This aside is an announcement!
Coming soon: the adventures of a Kiwi AFSer.
Yep, you read it correctly. Inspiration has struck and the ideas are flowing. The series will be haphazard, unpredictable, and short-lived. But, hey, it’ll be all mine.
What better way to celebrate the centenary of AFS and thirty-nine years since I packed my bags, farewelled my family, and went off to America at the grand old age of seventeen, only to return twelve months later wearing a yellow pant suit, talking funny, and irrevocably changed, than a good old-fashioned trip down memory lane?
Don’t blame Gallivance. Blame Paul Bunyan. The wood chopping freak of nature has a lot to answer for. His photo started me remembering. Always an occupation with a dubious outcome. Especially in July when winter bites and all I want to do is hunker down by the fire until September. That, or flit off to a tropical island – which isn’t on the agenda this year.
What you want and what you get aren’t always the same.
I might want to hibernate but this coming weekend I have a book launch, sadly not mine; a funeral, I’m glad that’s not mine but I am sad to lose our longstanding neighbour; a fancy dress as a school fund-raiser, again not mine, but I’ll go along for the fun of seeing my husband dressed up as Robin Hood.

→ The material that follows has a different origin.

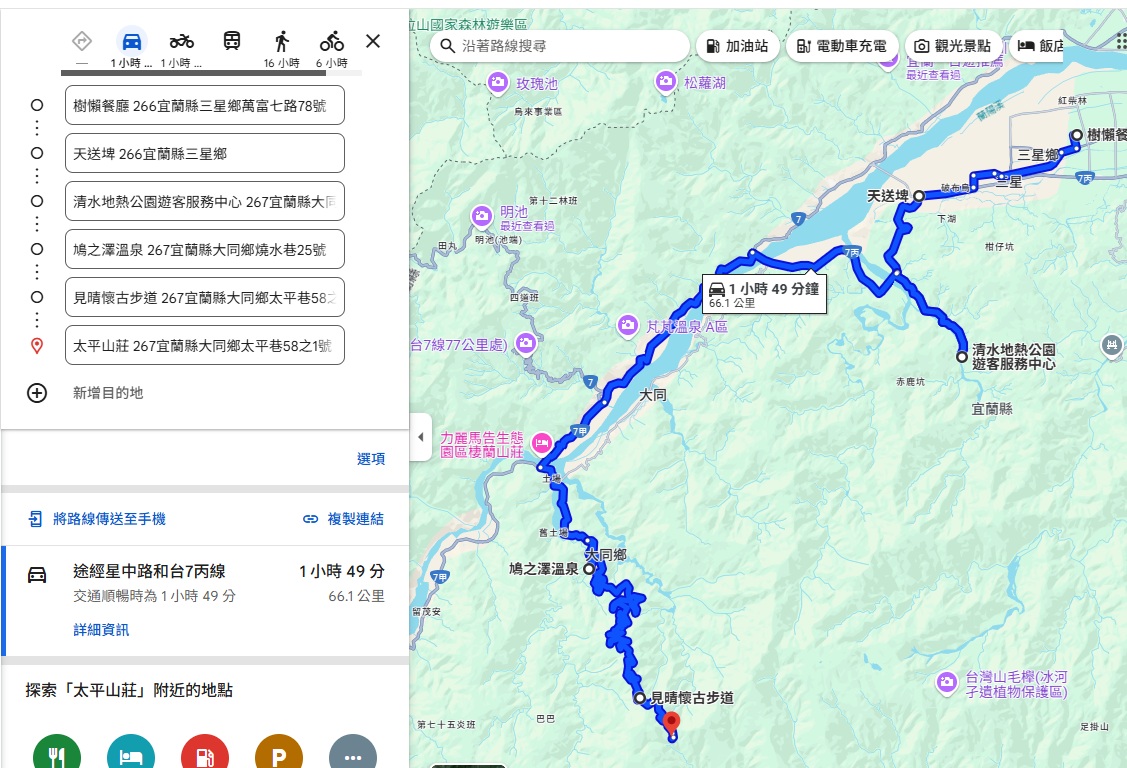Image resolution: width=1127 pixels, height=768 pixels.
Task: Open Google apps grid icon
Action: (x=1120, y=40)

I declare, here and now, I will not be going as Maid Marion. There are limits to devotion.
Back to the announcement. Ever heard of Pukemanu? No? You will, you will! In the very first instalment of the series. Ah, the delights that await you, my dear reader.
Remember the deal is, if the series goes awry and you my dear reader are driven away by my drivel, Paul Bunyan is the one to blame.
If it should go down a treat the applause is all mine.